The exploitation of the vulnerable and why the Chucky TV series is deeper than you think

I finality made it through the Chucky television series and loved just about everything about it.  I like seeing Chucky playing psychological games, I love seeing new characters mixed in with legacy characters, I loved the sick, twisted humor.   There is so much to this series to applaud from the deeper themes of exploitation to amusing side conversations that just make the story seem more real – or at least as real as a television series about a killer doll could be.

But while one might dismiss a series about Chucky as simply mindless slasher fun, the show is much deeper than that because Chucky is a series about the exploitation of the innocent.

You see, at the beginning, you get this idea that Chucky is grooming young Jake, a gay, lonely young kid, into becoming a serial killer.  Later on, however, Chucky turns his sights on the popular, yet equally miserable Carina.  Then he takes another young person under his plastic wing.

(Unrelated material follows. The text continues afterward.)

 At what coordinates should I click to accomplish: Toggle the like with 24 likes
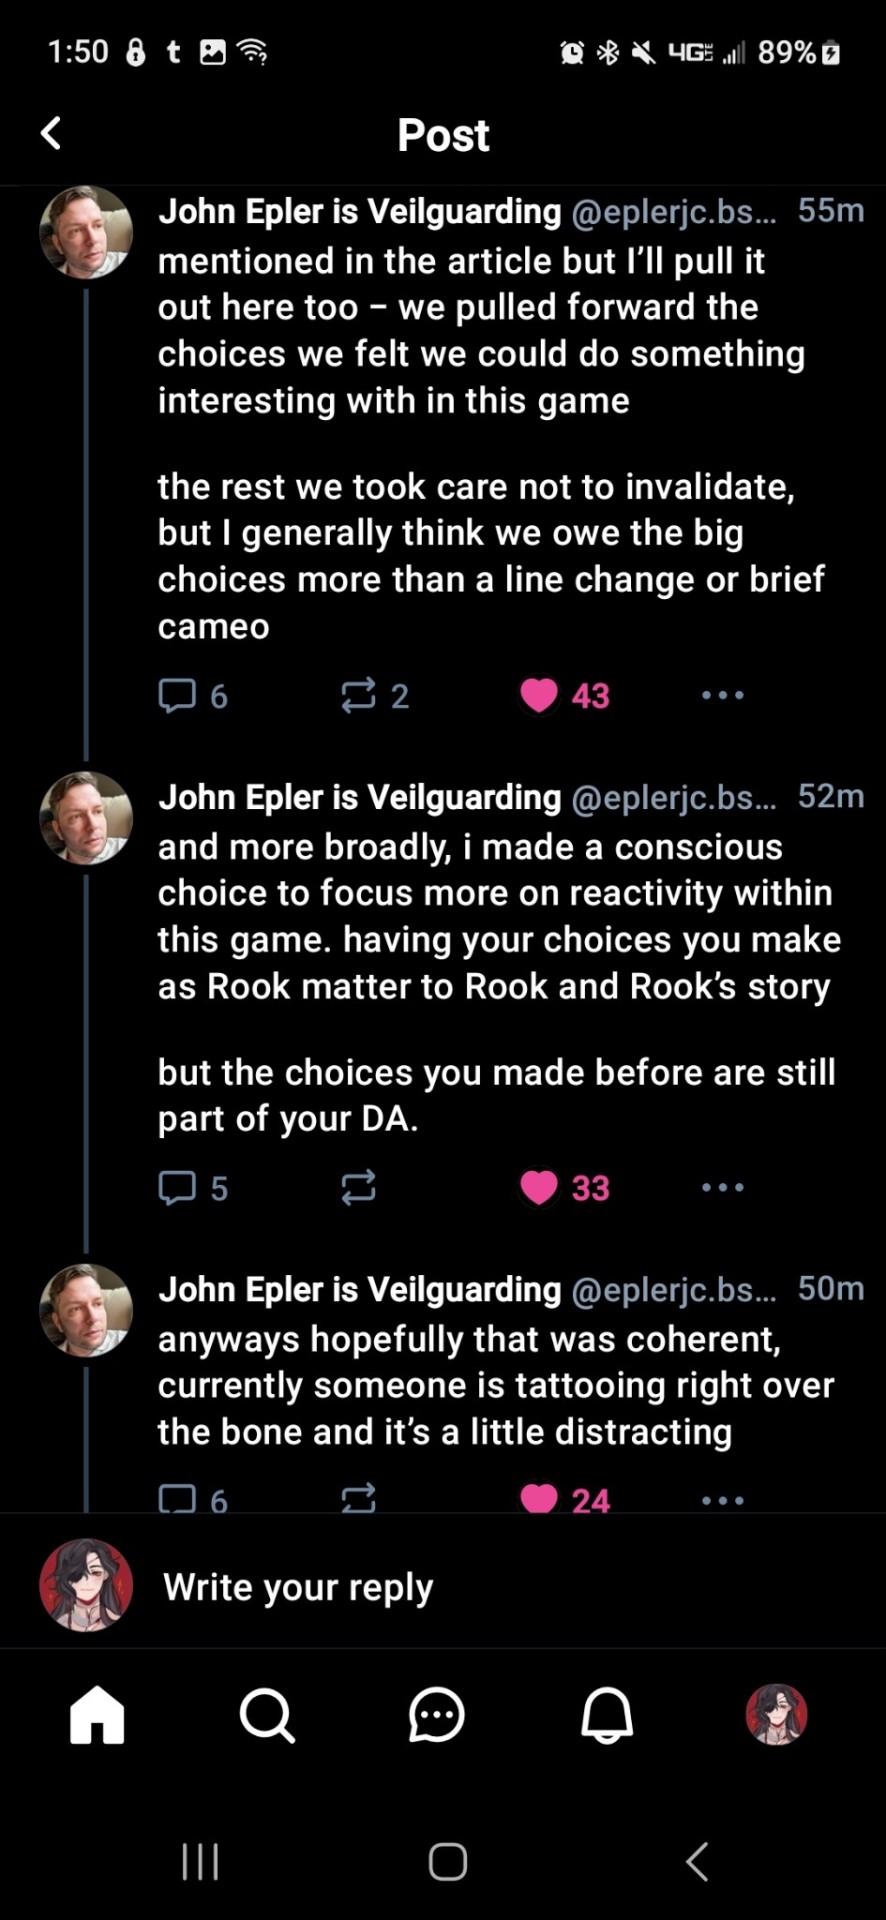tap(539, 1498)
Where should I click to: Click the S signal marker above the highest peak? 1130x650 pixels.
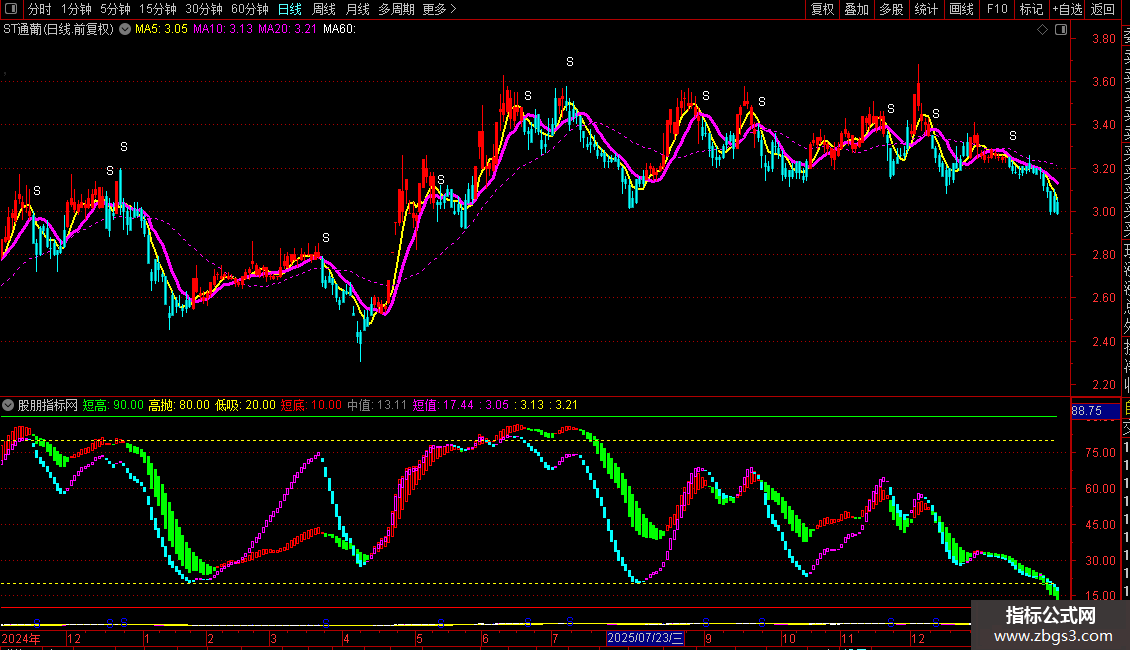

Chucky, you see, does not want to be “friends ’till the end” with them, they are a means to an end for him.   He’s using them until he doesn’t need them anymore. In many ways, this version of Chucky is the most depraved and evil.

Needless to say, I enjoyed this series a lot more than I was expecting to. The series doesn’t throw out any continuity, but rather embraces it sweetly. Especially the bad stuff.

More than that, Chucky is a hopeful tale of how enemies become friends and that the greatest strength you can muster come from those nearest to you… especially the ones you don’t expect.

Can’t wait to see where his series goes next.